While I missed the morning session due to having to get my UN pass, I heard that Cai Yiping from ISIS International presented extremely well. The morning panel allowed each [speaker] …to present the outcomes from their regional processes. Issues and recommendations from the Asia Pacific NGO Forum Declaration, presented to UNESCAP [United Nations Economic and Social Commission for Asia and the Pacific] in November, 2009 were shared… It is interesting to note that the Global NGO Forum attracted approximately the same number of women which attended the Asia Pacific NGO Forum - approximately 700 women.
It is at this juncture I will point out some of the practicalities of a forum with over 700 women in attendance. The forum was kindly supported by the Salvation Army who provided a free venue. Given that the balance between male and female was a little weighted towards female, some of the male toilets were given over to the women. Just imagine, in the breaks, the numbers waiting for the toilets….. While this is common practice in many establishments (a queue at the ladies room), these queues allowed an opportunity to meet and talk with women from many different countries and backgrounds. The conversation was stimulating and at times very funny… as women discussed the presence of queues at the ladies room in their own countries….! Little did we know that the queuing for the bathroom was merely a training ground for the next few days when many women would need to queue for up to 5 hours to get their passes into the United Nations building.
During the lunch period, regional meetings were held to compile once again summary information from NGO’s present on the challenges, needs and future actions on key issues in their region. These were later presented back to the audience in summary form.
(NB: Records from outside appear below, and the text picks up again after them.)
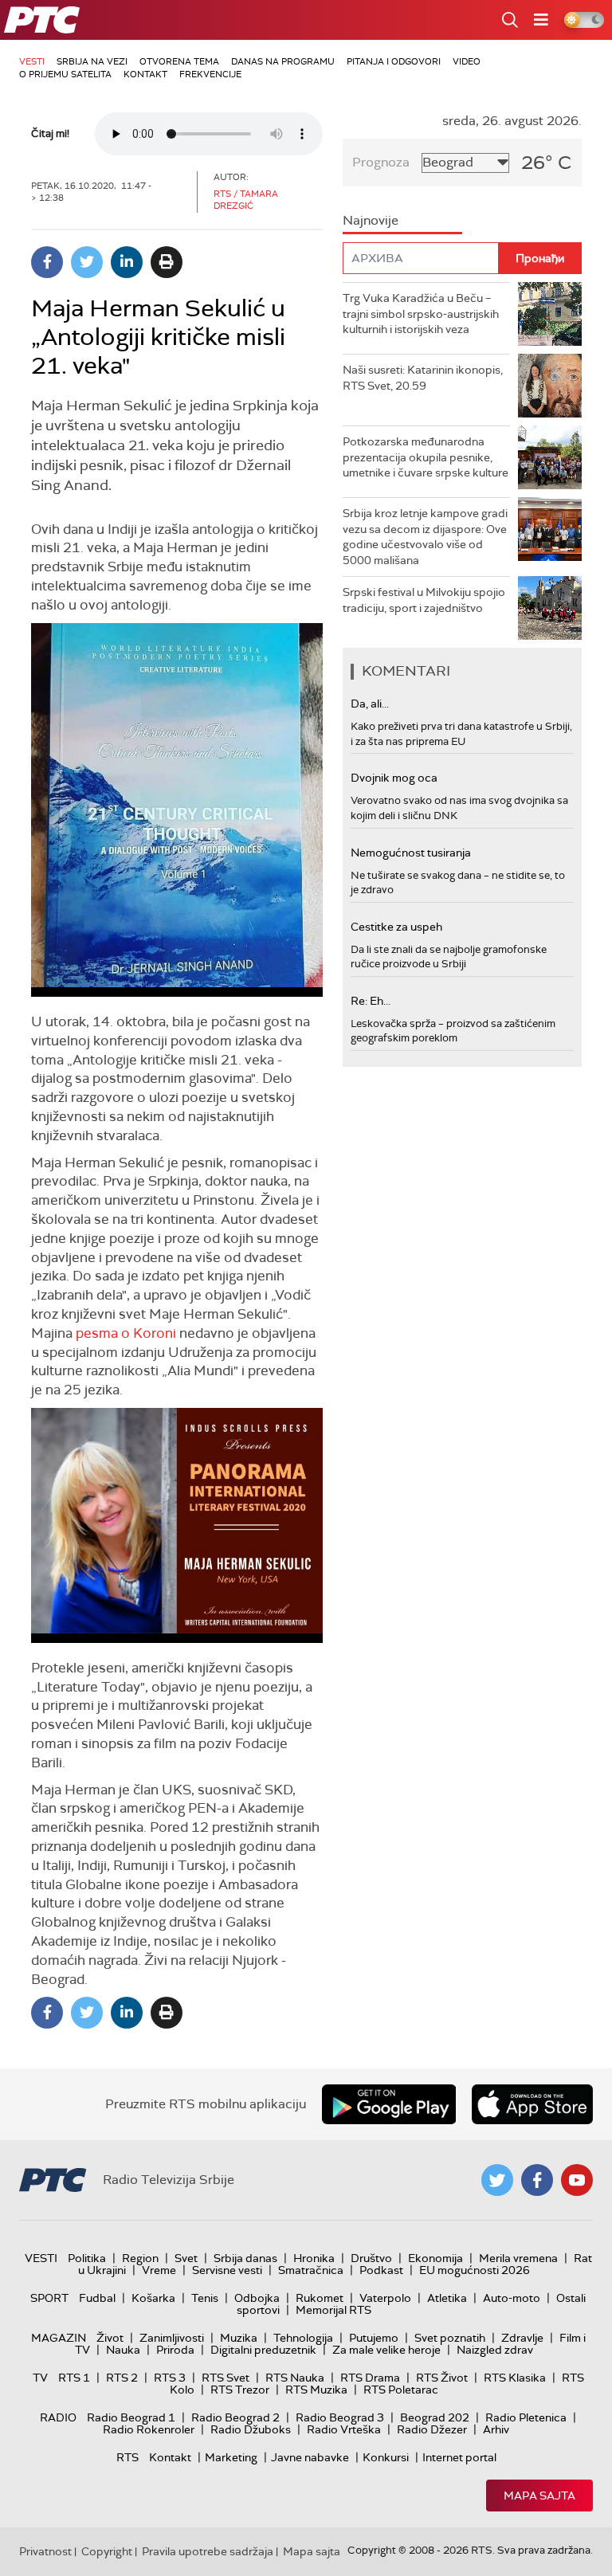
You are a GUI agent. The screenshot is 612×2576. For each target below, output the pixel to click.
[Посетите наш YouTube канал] (577, 2180)
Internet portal (459, 2457)
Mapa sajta (539, 2495)
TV (40, 2377)
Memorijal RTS (333, 2310)
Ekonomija (435, 2258)
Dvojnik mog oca (394, 777)
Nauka (123, 2350)
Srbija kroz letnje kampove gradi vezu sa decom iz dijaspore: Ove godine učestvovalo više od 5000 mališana (425, 536)
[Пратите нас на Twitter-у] (497, 2180)
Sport (49, 2298)
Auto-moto (511, 2298)
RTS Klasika (515, 2377)
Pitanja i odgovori (394, 61)
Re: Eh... (370, 1001)
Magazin (58, 2338)
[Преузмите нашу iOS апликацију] (532, 2104)
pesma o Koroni (126, 1333)
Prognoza (381, 162)
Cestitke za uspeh (396, 926)
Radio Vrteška (344, 2429)
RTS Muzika (316, 2389)
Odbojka (257, 2298)
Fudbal (97, 2298)
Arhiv (496, 2429)
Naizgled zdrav (495, 2350)
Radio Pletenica (526, 2417)
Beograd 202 (434, 2417)
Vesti (32, 61)
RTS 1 (74, 2377)
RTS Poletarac (400, 2389)
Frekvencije (210, 74)
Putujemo (373, 2338)
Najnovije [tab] (370, 220)
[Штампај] (166, 262)
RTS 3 (170, 2377)
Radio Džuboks (250, 2429)
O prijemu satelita (65, 74)
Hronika (314, 2258)
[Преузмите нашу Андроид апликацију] (389, 2104)
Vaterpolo (385, 2298)
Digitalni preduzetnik (263, 2350)
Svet (186, 2258)
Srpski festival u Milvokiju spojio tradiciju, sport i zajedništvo (424, 600)
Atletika (447, 2298)
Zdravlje (522, 2338)
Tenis (204, 2298)
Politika (87, 2258)
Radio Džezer (432, 2429)
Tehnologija (303, 2338)
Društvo (371, 2258)
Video (467, 61)
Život (110, 2338)
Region (140, 2258)
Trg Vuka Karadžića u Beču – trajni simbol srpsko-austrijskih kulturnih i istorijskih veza (421, 313)
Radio (58, 2417)
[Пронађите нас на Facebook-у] (537, 2180)
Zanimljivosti (171, 2338)
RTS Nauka (294, 2377)
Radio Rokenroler (148, 2429)
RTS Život (442, 2377)
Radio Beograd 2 (235, 2417)
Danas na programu (283, 61)
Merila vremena (518, 2258)
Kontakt (145, 74)
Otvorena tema (179, 61)
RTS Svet (225, 2377)
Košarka (153, 2298)
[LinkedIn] (127, 262)
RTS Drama (370, 2377)
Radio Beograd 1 (131, 2417)
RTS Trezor (239, 2389)
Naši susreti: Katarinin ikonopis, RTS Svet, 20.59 (423, 378)
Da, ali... (370, 703)
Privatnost (45, 2551)
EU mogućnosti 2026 (474, 2270)
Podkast (381, 2270)
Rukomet (319, 2298)
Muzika (238, 2338)
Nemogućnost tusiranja (411, 852)
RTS (127, 2457)
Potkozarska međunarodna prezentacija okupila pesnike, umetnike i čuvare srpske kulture (425, 457)
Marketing (231, 2457)
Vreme (159, 2270)
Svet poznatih (449, 2338)
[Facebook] (47, 262)
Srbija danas (245, 2258)
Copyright (106, 2551)
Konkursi (386, 2457)
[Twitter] (87, 262)
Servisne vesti (227, 2270)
The speakers in the afternoon panel brought informed insights into good practice examples for strengthening institutional mechanisms and addressing the issue of the world economic crisis.
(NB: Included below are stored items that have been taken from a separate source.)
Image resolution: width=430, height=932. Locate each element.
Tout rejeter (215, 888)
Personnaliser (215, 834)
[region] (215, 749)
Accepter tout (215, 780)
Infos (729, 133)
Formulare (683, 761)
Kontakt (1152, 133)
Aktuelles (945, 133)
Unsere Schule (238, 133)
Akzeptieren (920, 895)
Following the panel, Lynn Nottage presented a section of her Broadway play “Ruined” - one girl’s story of rape and sexual slavery in the Congo, a reading that both shocked and angered the listeners…
As the end of the forum drew to a close special guests Rachel Mayanja, Special Adviser to the UN Secretary General on Gender Issues and Advancement of Women; Thoraya Obaid, Executive Director of the UNFPA [United Nations Population Fund], H.E. Mr Garen Nazarian, CSW Chair, and Gertrude Mongella, President of the Pan African Parliament (Tanzania) were invited to the podium to be presented with the Global call to action, a statement drawn from the issues of the women of the world and presented to this illustrious group.
There is no formal linkage between the Global NGO Forum and CSW 54, but in the acceptance of the call to action, each special guest spoke on the importance of NGO participation in the development of policy, and in keeping their governments accountable to the commitments made. (Video of the speeches can be found on the JERA International Face Book page and podcasting of all the four panels can be found at http://www.isiswomen.org/ the ISIS International web site.)
In the call to action, Pam Rajput shared with the Global NGO forum the initiative presented at the Asia Pacific NGO Forum where to support the GEAR entity, each woman puts one dollar into a fund that shows, as it grows, that governments need to take account of women and allow funding for women’s projects. As there are over 1 billion women in this world, this would soon reach proportions where governments and UN agencies would need to act and listen.
The session finished with a rendition of “We Shall Overcome” to new words. Conversations continued as women poured out of the auditorium and made their way to the subway and surrounding coffee shops.